_Objetivo_: Segundo o texto sobre Lampedusa, em que ano e por qual causa foi destruído o palácio ancestral da família Tomasi de Lampedusa?

_Trecho do texto_:
——————

Otavio Luiz Rodrigues Junior
“Tudo deve mudar para permanecer como está”
A ilha de Lampedusa é a porta de entrada de milhares de deserdados da vida, a maior parte de subsaarianos ou magrebinos, para a Europa. Em um ponto distante da costa siciliana, mais próxima até do Norte da África, a ilha transformou-se em símbolo das misérias da imigração internacional. Por uma dessas curiosas coincidências que convertem a vida em algo deliciosamente imprevisível, Lampedusa é também o gentílico de uma família aristocrática, cujo título foi criado no século XVII, quando reinavam em Espanha e em territórios do Sul da Itália os Habsburgo, na pessoa do rei Carlos II. No entanto, a origem da família Tomasi de Lampedusa é admitida como ainda mais avoenga, remontando a Bizâncio. O primeiro da linhagem foi Tomaso, comandante da Guarda Imperial bizantina e cognominado de “o Leopardo”.
Essas histórias de linhagens antigas podem não interessar muito ao leitor contemporâneo, mas o caso dos Tomasi de Lampedusa merece atenção: o último dos príncipes da dinastia – ao menos por direito de sangue – chamava-se Guiseppe Tomasi di Lampedusa, nascido em 1896 e falecido em 1957. Sua família já não possuía direitos sobre a ilha, vendida ao Reino de Nápoles em 1840, e o palácio ancestral do clã fora destruído em 1943 por um bombardeio aliado. Guiseppe tornou-se mundialmente famoso por um único livro: Il gattopardo, traduzido por O leopardo, uma menção cifrada ao primeiro dos Tomasi, o bizantino.
A obra foi transformada em filme por Luchino Visconti, ele próprio um membro da aristocracia italiana em decadência, com o título Il Gattopardo, com a participação de estrelas internacionais como Burt Lancaster, Alain Delon e Claudia Cardinale.
Tanto o livro quanto o filme deixaram para a cultura popular uma célebre frase da personagem central, D. Fabrizio Corbera, príncipe de Salina: “A não ser que nos salvemos, dando-nos as mãos agora, eles nos submeterão à República. Para que as coisas permaneçam iguais, é preciso que tudo mude”. Na versão popular, a frase ficou assim: “É preciso que tudo mude para que permaneça como está”.
Não é pretensão do colunista narrar o enredo do livro e do filme. Recomenda-se vivamente que se assista e leia a ambos. O essencial de se começar pela referência a Lampedusa e seu esplêndido livro está na possibilidade de se capturar as raízes do país cujo ensino jurídico terá hoje sua análise iniciada. Em Il Gattopardo, estão presentes os sucessivos momentos de conquista, ocupação e derrota de povos e de dinastias que dominaram o território italiano, desde o fim do Império Romano. Bárbaros, bizantinos, árabes, normandos, austro-espanhóis, franceses e austríacos, finalmente, a guerra civil entre as forças “modernas” em prol da unificação italiana e as forças do “passado”, representativas das pequenas monarquias, cidades-estado e territórios ocupados pelo Império Austro-Húngaro. A Itália moderna é uma ficção construída sob os escombros de um riquíssimo passado multicultural, que se fez com a imposição de uma língua comum, instituições monárquicas piemontesas (terra da dinastia de Sabóia, que liderou a unificação) e um profundo sentimento de perplexidade diante do novo.

——————

_Dados apresentados_:
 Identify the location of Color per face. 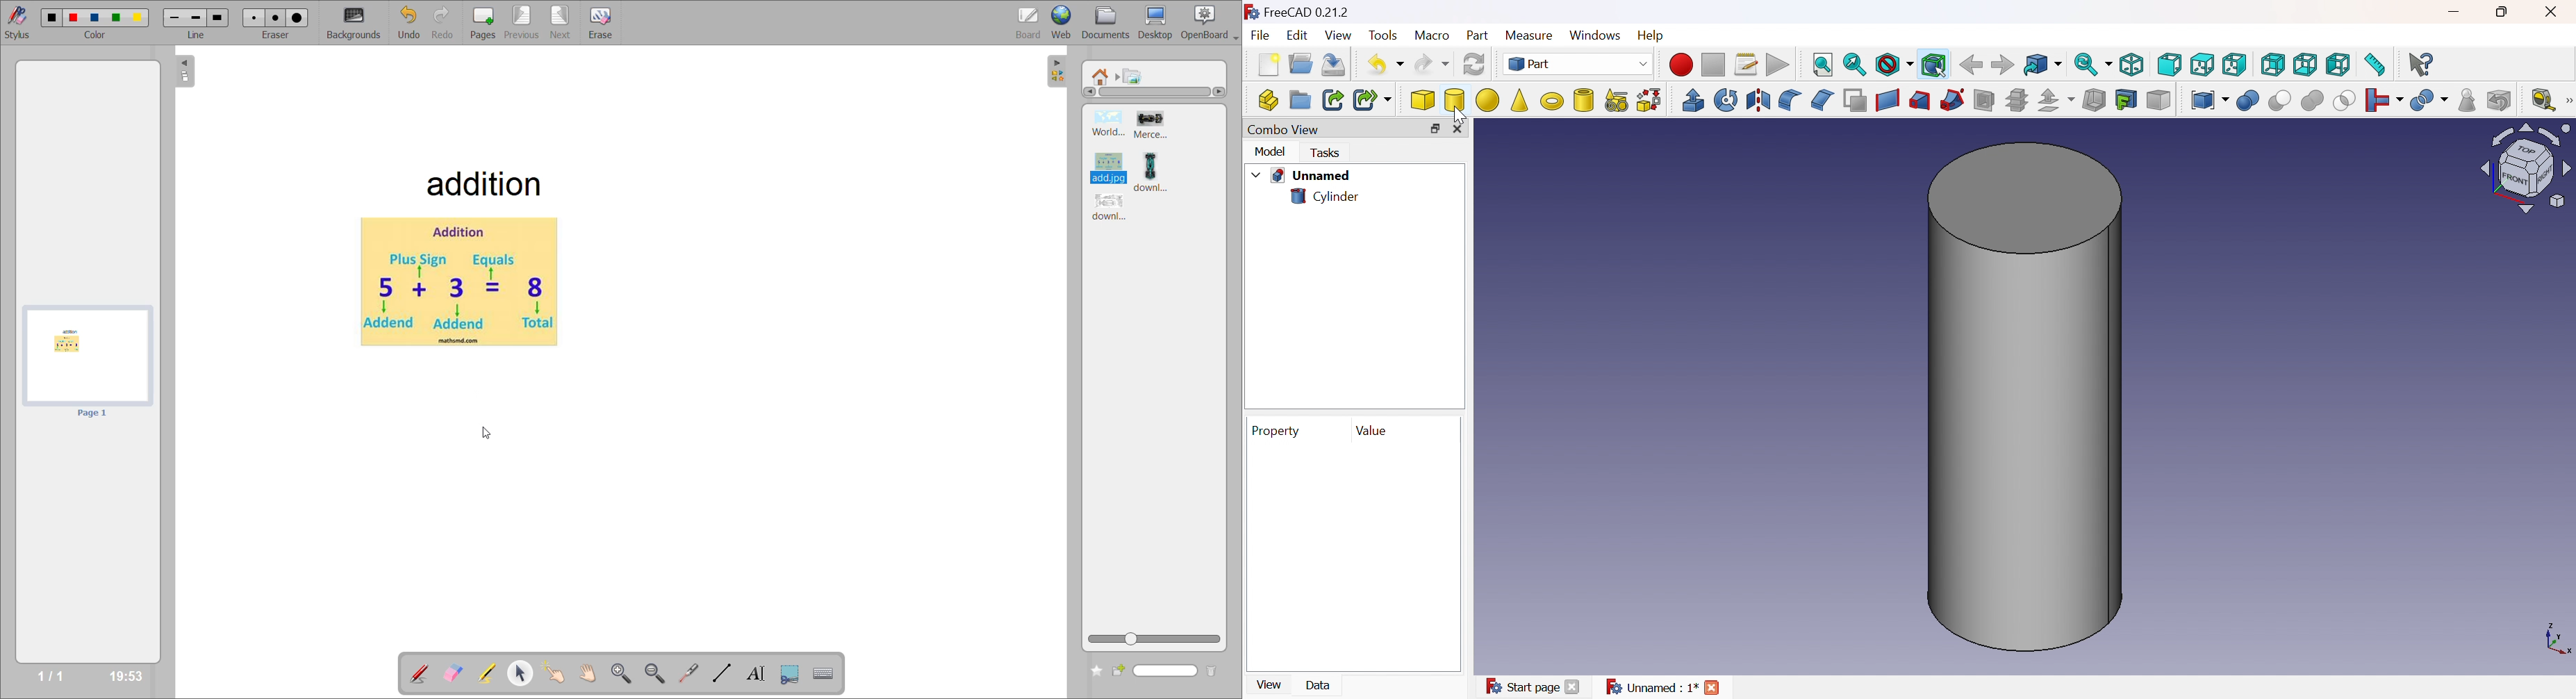
(2159, 100).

——————

_Resolução_: Em 1943, por um bombardeio aliado.